The possibility of using non-matched, allogeneic cord blood cells for regenerative medicine applications in absence of immune suppression would overcome several substantial hurdles existing today in stem cell therapy. Although cord blood derived cells are superior to bone marrow in terms of growth factor production ability, pluripotency, and immune modulating activity [18, 19], their use has been limited to autologous sources for regenerative applications. The reason for this is has been the argument that the potential adverse effects of myeloablative therapy outweigh possible regenerative activities. The current study investigated the safety of allogeneic cord blood cells for use in regenerative applications in absence of immune suppression.

No serious adverse effects were observed. The most common adverse reaction reported was headache (3.21%), some of which was believed to be caused by postural hypotensive headaches, which is a known complication of lumbar puncture procedures.

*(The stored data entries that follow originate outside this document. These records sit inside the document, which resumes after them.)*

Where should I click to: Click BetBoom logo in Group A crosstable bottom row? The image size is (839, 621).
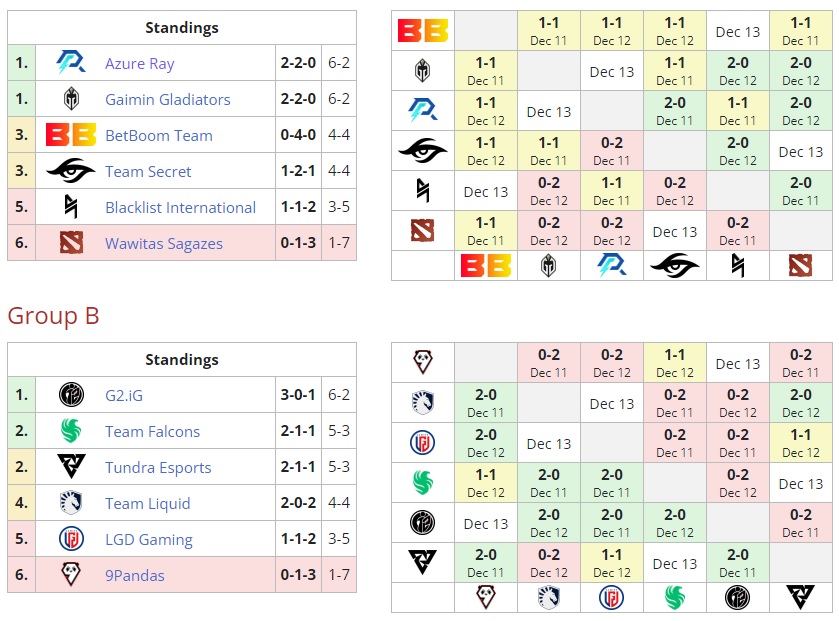485,265
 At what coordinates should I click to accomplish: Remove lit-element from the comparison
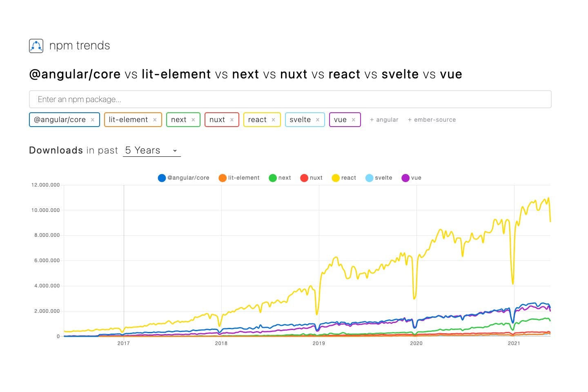155,120
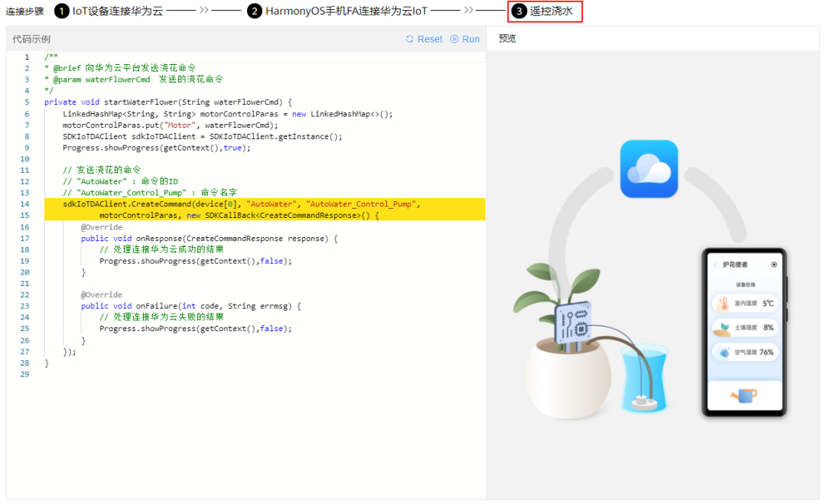
Task: Place cursor on onFailure method line
Action: pyautogui.click(x=191, y=306)
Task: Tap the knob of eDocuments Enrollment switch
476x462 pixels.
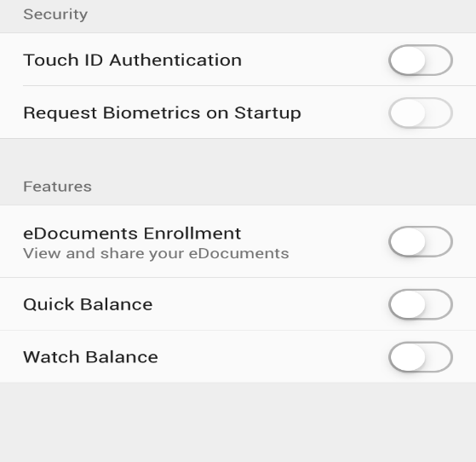Action: (x=408, y=241)
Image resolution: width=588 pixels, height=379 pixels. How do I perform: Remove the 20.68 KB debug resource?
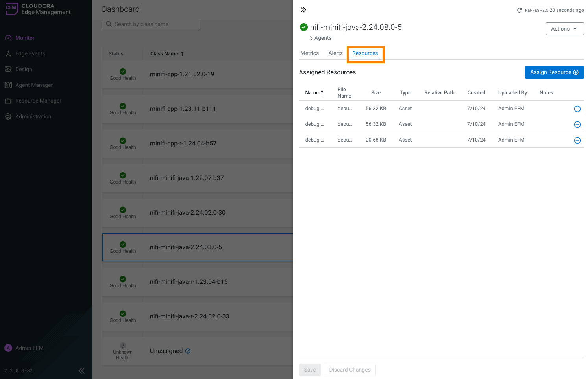pyautogui.click(x=577, y=140)
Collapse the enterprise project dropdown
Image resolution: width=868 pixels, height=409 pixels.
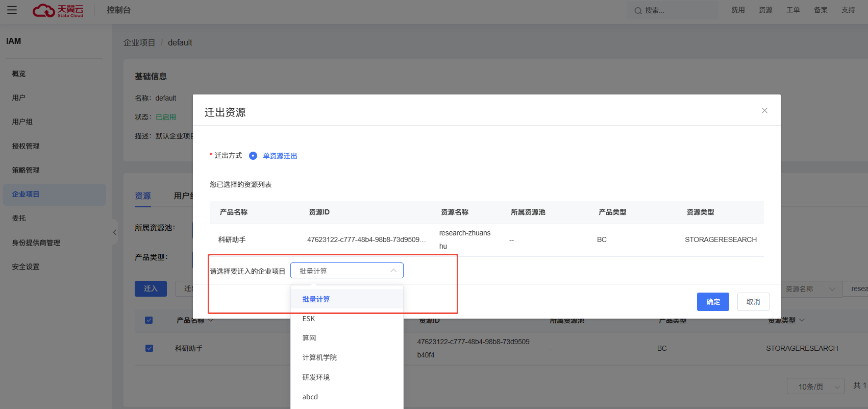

These symptoms chronologically followed the treatment, and resolved spontaneously without aggressive intervention. These findings are consistent with a Boston Children's Hospital's study that recorded a similar adverse reaction profile to cryopreserved (CD34+) hematopoietic stem cells in the treatment of children [20]. These incidence rates are also similar to those of the published PBPC and Ficoll groups (grouped by isolation method).

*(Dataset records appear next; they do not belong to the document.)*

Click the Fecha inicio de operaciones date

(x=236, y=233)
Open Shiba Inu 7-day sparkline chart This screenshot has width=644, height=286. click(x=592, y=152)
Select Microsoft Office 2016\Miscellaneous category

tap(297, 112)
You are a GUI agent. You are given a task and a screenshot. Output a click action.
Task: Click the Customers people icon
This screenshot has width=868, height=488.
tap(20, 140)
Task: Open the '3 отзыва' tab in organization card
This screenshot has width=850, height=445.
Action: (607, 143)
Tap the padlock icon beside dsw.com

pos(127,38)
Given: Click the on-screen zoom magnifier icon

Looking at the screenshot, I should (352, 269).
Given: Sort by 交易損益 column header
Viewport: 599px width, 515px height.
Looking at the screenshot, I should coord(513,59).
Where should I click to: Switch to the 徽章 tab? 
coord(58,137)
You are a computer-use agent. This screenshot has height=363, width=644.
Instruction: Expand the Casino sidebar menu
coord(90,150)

Of the full range of laboratory parameters in the analysis, only the changes of lymphocyte (decreased) and neutrophil (increased) count could be described as medically significant. A key contributing factor to these changes is possibly the fact that most patients received an intravenous injection of dexamethasone (5 mg, once) prior to each stem cell injection, to suppress possible adverse reactions. It has been reported that dexamethasone affects white blood cells, segmented neutrophils and lymphocytes [21], and that dexamethasone at therapeutic doses can have a suppressive effect on the lymphocyte proliferative response.

Conclusion

In summary, these data support the safety and freedom from immunologically-mediated adverse effects of allogeneic cord blood therapy in absence of immune suppression/myeloablation. This study presents for the first time a detailed safety analysis of using non-matched, allogeneic cord blood cells to treat non-hematopoietic degenerative conditions. The longest follow-up with this protocol was 4 years with no evidence of immune reactivity or GVHD. Evaluation of therapeutic benefit is currently in progress.